This post was originally published here: post


After a week when people learned that ransomware can take over their lives, the question must needs be asked: why is it that this kind of malware seems to attack only Windows?

There are many Microsoft apologists, astro-turfers, and so-called journalists on the make who, at times like this, keep a low profile and furiously try to spread the message in Web forums that “computers users” are at risk.

Alas, the harsh truth must at last be faced: if you do not use Windows, then the chances of a ransomware attack are close to zero.

Ransomware for the Mac is such a rarity that when one was discovered, security researchers went into literal meltdown. As for Linux, despite the efforts of all and sundry to pin ransomware on the free operating system, nothing has been found.

Windows flies in the face of the basic tenets of security. One can have convenience when using a computer system. Or one can have security. User-space and kernel-space must not be allowed to mingle, else one gets a security nightmare.

Over the years, Microsoft has sought to sell its wares by trying to be all things to all people. At a certain point along this kind of journey, one always comes to a sticky spot in the road.

Last Friday, organisations in more than 150 countries found that they were stuck in that sticky spot. It wasn’t an edifying spectacle.

James Scott, a senior fellow at the Institute for Critical Infrastucture Technology, had this to say about Microsoft’s culpability in the whole mess.

“Microsoft was quick to blame the success of the WannaCry campaign on the NSA, alleging that the agency should never have developed EternalBlue and that the vulnerability should have been disclosed sooner,” Scott wrote on the security think-tank’s blog.

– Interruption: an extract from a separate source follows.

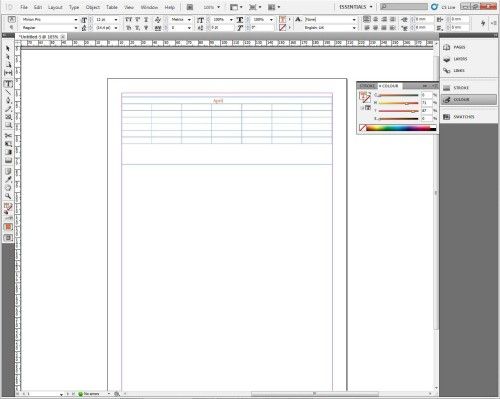Toggle character formatting controls mode
This screenshot has width=500, height=399.
(11, 19)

“Even if the Shadow Brokers’ claims were true, the liability and responsibility for the risk remain with Microsoft for developing inherently flawed operating systems that failed to minimise exploitable vulnerabilities by incorporating security-by-design throughout the developmental lifecycle of the software according to NIST 800-160.

“Instead, Microsoft, like the vast majority of software and technology manufacturers, rushed their product to market with the intent to actively use consumers as “crash test dummies” for vulnerability discoveries.

“This systemic cultural fault in software development endangers users daily and enables the efforts of cyber-adversaries. The result of these practices is the necessity for the constant release of patches and upgrades that repair old vulnerabilities while introducing new ones.”

Exactly what Microsoft plans to do, apart from blame the NSA for creating exploits that have been leaked into the public sphere, isn’t clear.

The company is lying low as it always does after such disasters. Public memory is woefully short these days, even more so than it was previously.

But with every situation, there is a breaking point. Is WannaCry going to be that point for Microsoft?